Several tiny craters near this mountain have been assigned names by the IAU. These are listed in the table below. Felix and Verne are located to the south of the peak, while the remainder are grouped to the north and northeast.

| Crater | Coordinates | Diameter | Name source |
|---|---|---|---|
| Annegrit | 29°24′N 25°36′W﻿ / ﻿29.4°N 25.6°W | 1 km | German feminine name |
| Charles | 29°54′N 26°24′W﻿ / ﻿29.9°N 26.4°W | 1 km | French masculine name |
| Felix | 25°06′N 25°24′W﻿ / ﻿25.1°N 25.4°W | 1 km | Latin masculine name |
| Mavis | 29°48′N 26°24′W﻿ / ﻿29.8°N 26.4°W | 1 km | Scottish feminine name |
| Verne | 24°54′N 25°18′W﻿ / ﻿24.9°N 25.3°W | 2 km | Latin masculine name |

==Satellite craters==
By convention these features are identified on lunar maps by placing the letter on the side of the crater midpoint that is closest to Mons La Hire.

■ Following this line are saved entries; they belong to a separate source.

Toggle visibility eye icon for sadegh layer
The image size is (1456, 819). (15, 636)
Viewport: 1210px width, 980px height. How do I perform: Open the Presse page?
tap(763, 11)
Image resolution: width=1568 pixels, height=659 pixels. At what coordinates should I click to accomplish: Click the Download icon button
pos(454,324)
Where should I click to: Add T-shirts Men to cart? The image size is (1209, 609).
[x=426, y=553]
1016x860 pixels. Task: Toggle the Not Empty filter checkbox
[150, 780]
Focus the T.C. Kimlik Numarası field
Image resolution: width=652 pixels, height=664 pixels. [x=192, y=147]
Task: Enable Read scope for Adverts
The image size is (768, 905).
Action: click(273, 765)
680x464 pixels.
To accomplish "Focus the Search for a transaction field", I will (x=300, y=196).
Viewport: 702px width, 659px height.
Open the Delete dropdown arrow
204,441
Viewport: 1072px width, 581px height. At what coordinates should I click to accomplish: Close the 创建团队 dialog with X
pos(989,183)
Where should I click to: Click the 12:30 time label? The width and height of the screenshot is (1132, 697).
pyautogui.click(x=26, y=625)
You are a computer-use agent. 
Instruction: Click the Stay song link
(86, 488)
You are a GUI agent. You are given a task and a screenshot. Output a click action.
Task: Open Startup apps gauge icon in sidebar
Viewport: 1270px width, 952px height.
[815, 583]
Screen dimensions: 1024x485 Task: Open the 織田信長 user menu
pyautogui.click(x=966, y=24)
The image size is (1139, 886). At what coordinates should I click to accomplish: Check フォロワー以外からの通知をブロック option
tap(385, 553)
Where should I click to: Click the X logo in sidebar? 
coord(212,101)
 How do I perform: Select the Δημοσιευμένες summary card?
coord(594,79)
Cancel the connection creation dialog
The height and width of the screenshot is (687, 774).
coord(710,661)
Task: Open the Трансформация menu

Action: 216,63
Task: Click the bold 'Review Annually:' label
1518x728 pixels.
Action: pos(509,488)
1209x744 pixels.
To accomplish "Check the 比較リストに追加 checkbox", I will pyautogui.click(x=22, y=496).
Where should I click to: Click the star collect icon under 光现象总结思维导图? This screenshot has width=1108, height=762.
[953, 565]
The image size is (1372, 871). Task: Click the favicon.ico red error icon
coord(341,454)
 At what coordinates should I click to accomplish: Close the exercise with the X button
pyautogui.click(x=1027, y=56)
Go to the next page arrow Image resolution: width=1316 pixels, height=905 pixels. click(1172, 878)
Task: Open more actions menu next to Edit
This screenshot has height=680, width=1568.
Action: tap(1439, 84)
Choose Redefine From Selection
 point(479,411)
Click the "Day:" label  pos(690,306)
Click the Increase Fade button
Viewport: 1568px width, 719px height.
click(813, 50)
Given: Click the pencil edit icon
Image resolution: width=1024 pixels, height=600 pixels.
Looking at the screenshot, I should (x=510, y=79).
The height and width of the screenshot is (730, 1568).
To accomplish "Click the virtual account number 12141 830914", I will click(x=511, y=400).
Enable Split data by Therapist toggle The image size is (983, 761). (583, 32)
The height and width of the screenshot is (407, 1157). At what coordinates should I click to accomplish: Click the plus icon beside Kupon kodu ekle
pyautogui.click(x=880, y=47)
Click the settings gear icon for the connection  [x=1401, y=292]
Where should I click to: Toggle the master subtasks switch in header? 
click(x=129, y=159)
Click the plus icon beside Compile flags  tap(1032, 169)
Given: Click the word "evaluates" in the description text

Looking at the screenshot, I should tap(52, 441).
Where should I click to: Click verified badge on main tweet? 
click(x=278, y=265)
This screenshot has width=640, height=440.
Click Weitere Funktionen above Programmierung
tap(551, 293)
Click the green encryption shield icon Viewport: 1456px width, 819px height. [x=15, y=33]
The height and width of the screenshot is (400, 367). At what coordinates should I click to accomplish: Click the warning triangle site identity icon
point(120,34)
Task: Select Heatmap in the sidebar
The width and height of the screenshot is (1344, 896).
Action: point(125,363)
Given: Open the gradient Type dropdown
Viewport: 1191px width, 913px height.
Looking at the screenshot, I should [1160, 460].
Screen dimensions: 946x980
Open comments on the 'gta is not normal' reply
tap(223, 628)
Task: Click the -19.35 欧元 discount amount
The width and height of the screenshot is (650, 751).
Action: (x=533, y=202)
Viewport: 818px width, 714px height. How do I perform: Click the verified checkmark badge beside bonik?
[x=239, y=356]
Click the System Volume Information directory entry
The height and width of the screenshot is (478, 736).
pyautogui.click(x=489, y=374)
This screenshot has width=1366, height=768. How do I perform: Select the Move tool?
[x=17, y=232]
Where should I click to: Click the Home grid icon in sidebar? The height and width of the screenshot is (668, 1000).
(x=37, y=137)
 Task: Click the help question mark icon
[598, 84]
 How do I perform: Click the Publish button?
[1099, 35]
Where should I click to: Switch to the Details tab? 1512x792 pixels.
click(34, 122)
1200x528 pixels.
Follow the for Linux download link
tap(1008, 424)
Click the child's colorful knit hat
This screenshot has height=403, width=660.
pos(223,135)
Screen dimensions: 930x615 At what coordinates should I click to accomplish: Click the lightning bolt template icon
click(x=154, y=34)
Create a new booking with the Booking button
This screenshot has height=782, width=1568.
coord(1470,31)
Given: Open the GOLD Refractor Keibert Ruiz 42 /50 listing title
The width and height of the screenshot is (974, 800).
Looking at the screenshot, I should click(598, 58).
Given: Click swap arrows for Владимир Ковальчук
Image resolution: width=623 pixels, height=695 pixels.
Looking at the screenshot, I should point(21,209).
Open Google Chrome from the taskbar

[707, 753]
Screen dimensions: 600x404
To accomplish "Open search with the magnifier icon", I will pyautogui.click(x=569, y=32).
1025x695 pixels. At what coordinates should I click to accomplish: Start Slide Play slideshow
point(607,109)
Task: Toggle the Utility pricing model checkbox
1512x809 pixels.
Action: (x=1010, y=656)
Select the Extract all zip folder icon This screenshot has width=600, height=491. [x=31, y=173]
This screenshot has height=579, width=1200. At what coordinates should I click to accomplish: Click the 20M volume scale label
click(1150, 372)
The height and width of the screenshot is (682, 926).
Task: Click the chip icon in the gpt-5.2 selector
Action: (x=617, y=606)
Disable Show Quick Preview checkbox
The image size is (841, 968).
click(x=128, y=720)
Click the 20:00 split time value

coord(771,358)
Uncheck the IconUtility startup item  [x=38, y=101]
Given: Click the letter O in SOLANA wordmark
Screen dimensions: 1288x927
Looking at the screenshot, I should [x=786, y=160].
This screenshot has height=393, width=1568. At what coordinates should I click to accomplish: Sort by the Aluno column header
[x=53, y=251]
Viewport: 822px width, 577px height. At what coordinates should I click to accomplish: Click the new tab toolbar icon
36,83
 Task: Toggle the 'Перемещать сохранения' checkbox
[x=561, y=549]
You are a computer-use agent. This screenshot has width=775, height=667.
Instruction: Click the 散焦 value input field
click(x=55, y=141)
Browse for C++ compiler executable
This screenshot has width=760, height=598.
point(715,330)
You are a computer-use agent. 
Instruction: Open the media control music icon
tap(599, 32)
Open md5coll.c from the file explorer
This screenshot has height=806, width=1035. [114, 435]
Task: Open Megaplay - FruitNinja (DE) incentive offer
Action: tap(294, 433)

| La Hire | Coordinates | Diameter, km |
|---|---|---|
| A | 28°32′N 23°28′W﻿ / ﻿28.53°N 23.46°W | 5 |
| B | 27°41′N 23°02′W﻿ / ﻿27.69°N 23.03°W | 4 |

La Hire A is on the northeast side, and La Hire B on the southwest side of Dorsum Zirkel, a 193-km long wrinkle ridge.

The following craters have been renamed by the IAU.
- La Hire D — See Caventou (crater).